The Internet’s war on free speech, by Brendan O’Neill. Facebook and Twitter are deceiving us:

This week it was revealed that Facebook has been suppressing news stories from conservative sources. Facebook, used by 1.6 billion people, bigs itself up as a neutral distributor of news and facilitator of global chat. Yet, according to a former editor there, popular conservative stories are often kept off Facebook’s trending bar, either because the curator ‘didn’t recognise the news topic’ or ‘they had a bias’.

People log on to Facebook imagining that the stories they see are chosen by user ‘likes’, rather than by editors who decide what us web plebs should and shouldn’t know. In truth, this stuff is curated for us by our moral betters in Silicon Valley, who dish up decent liberal stories that might enlighten our mushy minds while hiding weird conservative news that might turn us Obama-phobic or funny about immigration. …

Twitter, too, polices its users’ chat. It once described itself as ‘the free-speech wing of the free-speech party’; now it has its own Trust and Safety Council, stuffed with NGO people and feminists who aim to make it more ‘pleasant’. This isn’t about banning morons who make death threats; it’s about morally managing the conversation. In the words of Twitter’s British head of policy, Nick Pickles, the web has helped to make ‘challenging, even upsetting viewpoints… more visible’ in a way that is ‘not always comfortable’. So Twitter must think up ways of ‘drowning out’ uncomfortable viewpoints.

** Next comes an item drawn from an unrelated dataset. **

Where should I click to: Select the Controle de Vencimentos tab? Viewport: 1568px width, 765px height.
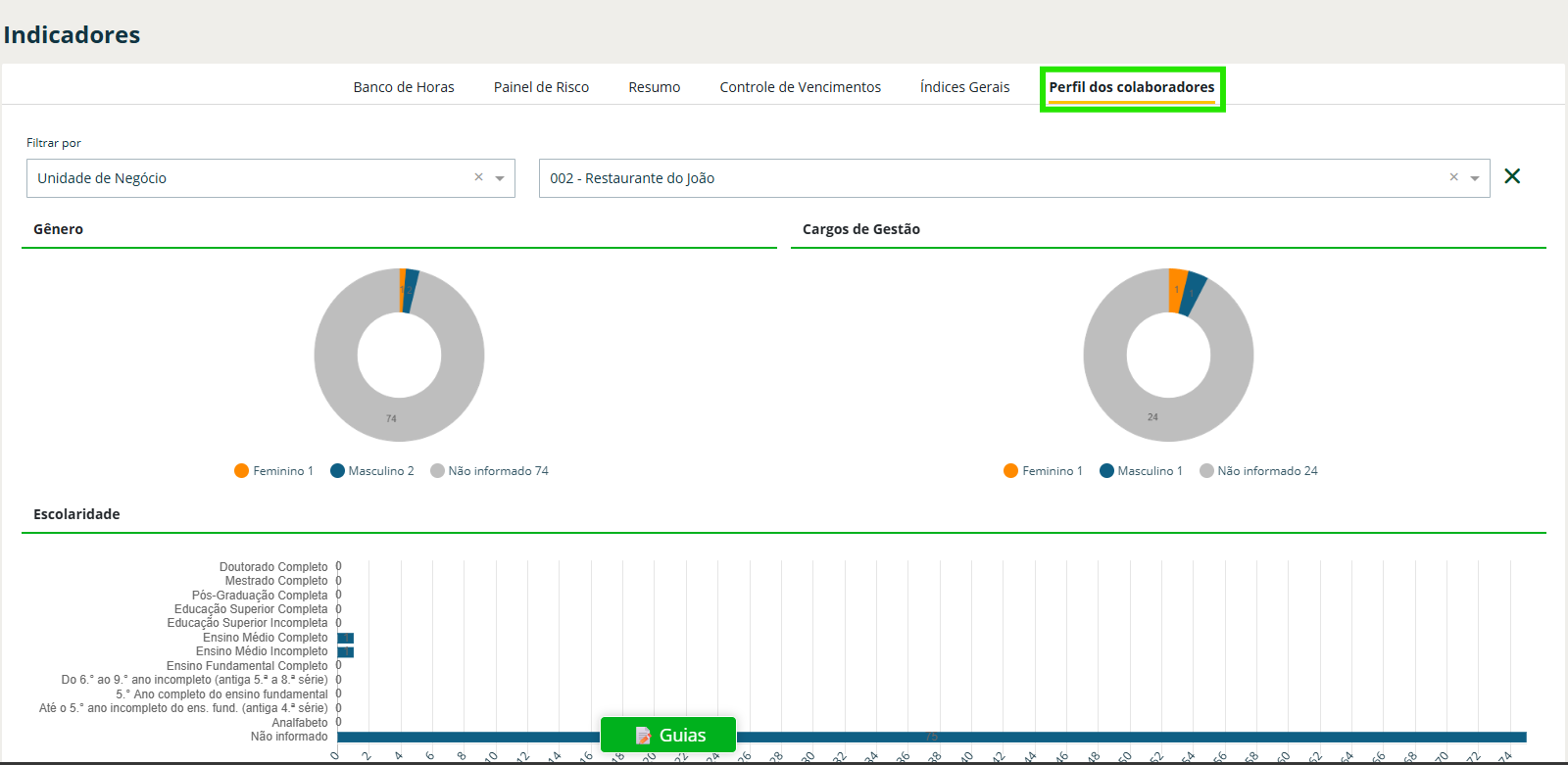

This was inevitable as the Internet’s growth made it politically relevant, as the power of the mainstream media waned:

We’re witnessing a massive shift in the whole idea of the internet; from an open platform for the discussion of ideas to something that must be moderated and editorialised.

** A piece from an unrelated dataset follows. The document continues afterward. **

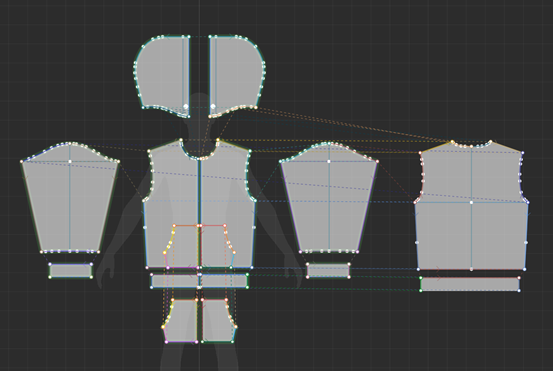Click the right sleeve's internal center point
Screen dimensions: 553x371
point(329,162)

Facebook is now effectively the biggest public square in history; if we don’t have free speech there, we have a problem. … A full seventh of humanity uses Facebook. This gives it historically unprecedented clout. Facebook has more power to shape the agenda than any media mogul, pope or king in history. He who controls Facebook’s trending bar controls the present. Being turfed off the site for saying stuff its bosses don’t like seriously degrades your ability to be an engaged public person.

The West is increasingly aping China:

When the Chinese erected their Great Firewall online in 1997, Europeans scoffed. The internet was unpoliceable, they said; the wall would fall. Instead, we’re copying the Chinese approach. China’s Internet Surveillance Division has two cartoon police characters which warn web users to avoid posting ‘sensitive’ or ‘harmful’ material online; British cops now do the same.